The heart is the primary organ of our cardiovascular system which includes a vast network of arteries and veins that work together delivering oxygen-rich blood to the body and oxygen-poor blood to the lungs. In order to keep the heart healthy, we need to keep this vast network of arteries and veins healthy.
The food we consume determines how our genes are expressed. Eating healthy foods sets the causes and conditions for our genes to express themselves through an optimum physiology. Living according to our most fundamental nature is the foundation of radiant health.
The following is recommended:
Avoid—high fat, high cholesterol foods, caffeine, tobacco, alcohol, chocolate, sugar, butter, red meat, fried foods, soft drinks, spicy foods, white flour.
Eat— fiber, brown rice, pearl barley, vegetables, fish, turkey, chicken, garlic, onions, sea cucumber, lotus root, seaweed, shiitake mushrooms, black fungus, Chinese black dates, hawthorn berries, cassia seeds, chrysanthemum, vinegar, water chestnuts, mung beans, lecithin, raw nuts, olive oil.
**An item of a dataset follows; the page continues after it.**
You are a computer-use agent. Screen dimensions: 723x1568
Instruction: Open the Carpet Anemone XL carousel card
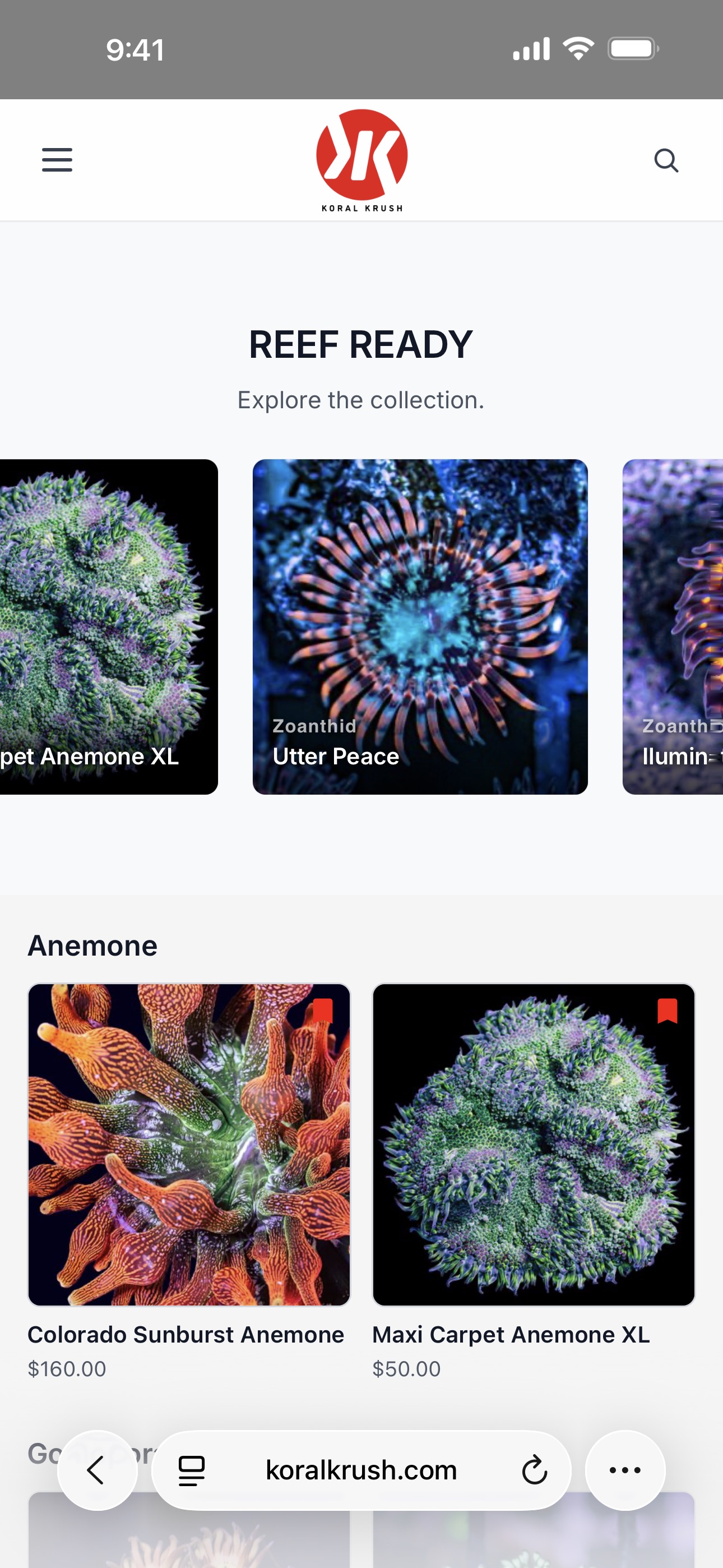[x=109, y=626]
A consistent program of 45-60 minutes of moderate exercise on most days of the week strengthens the heart by lowering blood pressure, reducing body fat, lowering the risk of diabetes, and reducing the risk of heart attack and stroke. People who are sedentary in their daily lives are more likely to have heart disease compared with people who are active. Obesity is a major factor in heart disease.
Finally, a healthy mindset that is not attached to stressful, anxious, negative, angry or hostile thought patterns reduces the causes and conditions for dis-ease. Let’s stay positive, be true to ourselves, and take good care of our hearts.